Downsizing a company’s workforce is a tough process and can also be quite expensive, both as a result of severance payments and wrongful dismissal lawsuits. One option for reducing or eliminating litigation costs is to make the payment of severance conditional on signing a release. Many believe that if an employee signs a release, an employer can rely on it to stop any legal proceedings. However, a release can be set aside if a court determines that it is “unconscionable”.
Rubin v. Home Depot Canada Inc., 2012 ONSC 3053
In Rubin, the Court considered a release that Mr. Rubin, a 63 year old employee who had 20 years’ service, signed when Home Depot terminated his employment. In Mr. Rubin’s termination letter, Home Depot offered him 28 weeks’ severance (only 2 days more than his minimum ESA entitlements). Home Depot indicated that this severance would only be paid if Mr. Rubin signed a release with a one week period. Although it was written in the termination letter, Home Depot did not tell Mr. Rubin that he could take a week to seek legal advice before signing this release. Mr. Rubin signed the release at the initial meeting. He later sued Home Depot on the grounds that the release was unconscionable and should be set aside.
The Court agreed with Mr. Rubin. The Court stated that four elements must be met to set aside a contract for being “unconscionable”:
- A grossly unfair and improvident transaction;
- Victim’s lack of independent legal advice or other suitable advice;
- Overwhelming imbalance in bargaining power caused by the victim’s ignorance of business, illiteracy, ignorance of the language of the bargain, blindness, deafness, illness, senility, or other disability; and
- Other party knowingly taking advantage of this vulnerability.
The Court concluded that it was grossly inadequate for Home Depot to offer only 28 weeks’ severance to Mr. Rubin. They also noted that Mr. Rubin did not have independent legal advice. While the termination letter stated that he had one week to sign the release, this was not sufficient because Home Depot did not tell Mr. Rubin that he was able to seek legal advice before signing.
Finally, the Court found that Home Depot had taken advantage of Mr. Rubin. The Court found that Home Depot had misled Mr. Rubin into believing that the severance offered was his maximum entitlement. First, the letter told Mr. Rubin that 28 weeks’ severance exceeded his entitlements under the Employment Standards Act, 2000 (“ESA”) (it did, but only by two days’ pay). Since the letter did not refer to Mr. Rubin’s common law entitlements to reasonable notice, it gave Mr. Rubin the incorrect impression that he was receiving more than what he was entitled to. Second, the letter suggested that he would not be paid the severance if he did not sign the release. This was false because the ESA required Home Depot to pay almost the entire amount to Mr. Rubin irrespective of whether he signed the release. The Court, therefore, set aside the release and awarded 12 months’ salary to Mr. Rubin.
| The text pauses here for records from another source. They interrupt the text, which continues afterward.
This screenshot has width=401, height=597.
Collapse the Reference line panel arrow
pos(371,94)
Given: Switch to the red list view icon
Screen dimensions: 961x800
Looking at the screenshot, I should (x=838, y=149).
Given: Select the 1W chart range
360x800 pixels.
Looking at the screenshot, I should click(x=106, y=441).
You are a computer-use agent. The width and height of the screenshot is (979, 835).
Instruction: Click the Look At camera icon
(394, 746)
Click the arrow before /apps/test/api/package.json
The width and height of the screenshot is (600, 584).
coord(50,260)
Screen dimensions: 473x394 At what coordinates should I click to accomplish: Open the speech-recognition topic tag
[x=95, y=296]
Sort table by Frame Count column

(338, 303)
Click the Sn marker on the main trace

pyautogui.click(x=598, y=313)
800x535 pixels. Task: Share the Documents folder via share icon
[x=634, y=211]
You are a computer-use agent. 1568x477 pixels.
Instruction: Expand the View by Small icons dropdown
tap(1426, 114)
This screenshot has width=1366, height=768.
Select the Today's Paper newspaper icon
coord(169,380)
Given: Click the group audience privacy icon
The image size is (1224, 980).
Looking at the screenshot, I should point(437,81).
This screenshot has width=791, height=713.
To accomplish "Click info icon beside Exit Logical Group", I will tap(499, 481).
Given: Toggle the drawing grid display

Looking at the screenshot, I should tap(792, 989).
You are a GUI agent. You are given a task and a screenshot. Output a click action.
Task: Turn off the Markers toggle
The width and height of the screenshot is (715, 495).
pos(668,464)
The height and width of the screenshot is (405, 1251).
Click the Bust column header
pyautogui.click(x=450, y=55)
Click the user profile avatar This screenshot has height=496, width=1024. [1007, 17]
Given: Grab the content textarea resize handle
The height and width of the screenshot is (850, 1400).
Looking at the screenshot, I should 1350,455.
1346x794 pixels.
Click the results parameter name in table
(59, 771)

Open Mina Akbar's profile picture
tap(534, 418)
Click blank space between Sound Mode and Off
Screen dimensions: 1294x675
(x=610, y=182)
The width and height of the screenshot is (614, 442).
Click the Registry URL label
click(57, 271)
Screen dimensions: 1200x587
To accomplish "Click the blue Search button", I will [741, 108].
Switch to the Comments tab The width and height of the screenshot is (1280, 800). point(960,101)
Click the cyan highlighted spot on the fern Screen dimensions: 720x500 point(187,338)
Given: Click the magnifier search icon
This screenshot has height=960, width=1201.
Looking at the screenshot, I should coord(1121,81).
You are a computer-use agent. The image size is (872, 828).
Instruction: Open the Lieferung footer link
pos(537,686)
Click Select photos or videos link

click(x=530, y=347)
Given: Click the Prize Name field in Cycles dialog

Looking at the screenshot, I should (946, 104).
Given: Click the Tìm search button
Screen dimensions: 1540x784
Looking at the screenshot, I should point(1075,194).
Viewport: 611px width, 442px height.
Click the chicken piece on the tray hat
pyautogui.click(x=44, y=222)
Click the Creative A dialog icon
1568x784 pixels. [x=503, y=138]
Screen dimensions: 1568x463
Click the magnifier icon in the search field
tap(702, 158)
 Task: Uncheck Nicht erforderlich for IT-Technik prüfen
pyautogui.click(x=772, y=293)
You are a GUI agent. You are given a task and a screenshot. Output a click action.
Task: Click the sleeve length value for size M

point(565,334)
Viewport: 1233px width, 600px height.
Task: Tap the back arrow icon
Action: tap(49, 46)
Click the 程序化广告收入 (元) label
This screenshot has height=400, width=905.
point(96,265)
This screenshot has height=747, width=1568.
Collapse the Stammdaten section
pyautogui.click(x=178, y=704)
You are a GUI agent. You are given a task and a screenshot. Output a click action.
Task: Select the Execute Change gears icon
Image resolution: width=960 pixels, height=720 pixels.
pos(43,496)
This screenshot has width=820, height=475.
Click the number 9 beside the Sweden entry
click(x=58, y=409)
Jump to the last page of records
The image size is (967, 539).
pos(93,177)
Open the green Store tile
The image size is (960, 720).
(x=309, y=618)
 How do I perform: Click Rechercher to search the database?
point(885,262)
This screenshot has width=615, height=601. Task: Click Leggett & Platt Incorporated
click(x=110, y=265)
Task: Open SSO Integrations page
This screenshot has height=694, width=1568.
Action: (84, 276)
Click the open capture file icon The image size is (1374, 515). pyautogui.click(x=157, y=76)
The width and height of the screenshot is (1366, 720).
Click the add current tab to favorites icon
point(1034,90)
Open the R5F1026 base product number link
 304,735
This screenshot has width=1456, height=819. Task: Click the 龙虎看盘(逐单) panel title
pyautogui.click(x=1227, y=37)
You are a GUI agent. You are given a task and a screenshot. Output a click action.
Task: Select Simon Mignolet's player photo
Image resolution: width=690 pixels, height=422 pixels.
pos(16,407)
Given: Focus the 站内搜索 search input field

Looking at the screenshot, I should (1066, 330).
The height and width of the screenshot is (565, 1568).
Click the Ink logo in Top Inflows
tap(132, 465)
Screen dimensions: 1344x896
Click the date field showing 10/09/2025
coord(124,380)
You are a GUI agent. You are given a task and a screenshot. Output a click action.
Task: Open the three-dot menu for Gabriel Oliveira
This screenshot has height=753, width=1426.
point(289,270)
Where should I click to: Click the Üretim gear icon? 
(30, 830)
In light of the Rubin case, employers should avoid overselling severance packages. Instead, employers should ensure the termination letter clearly sets out the employee’s minimum statutory severance entitlements, and then confirms what amount the employer is prepared to pay above those minimum entitlements in exchange for a release. In addition, employers should insist that employees take some time to review the package before signing it to allow them time to obtain any legal advice they need.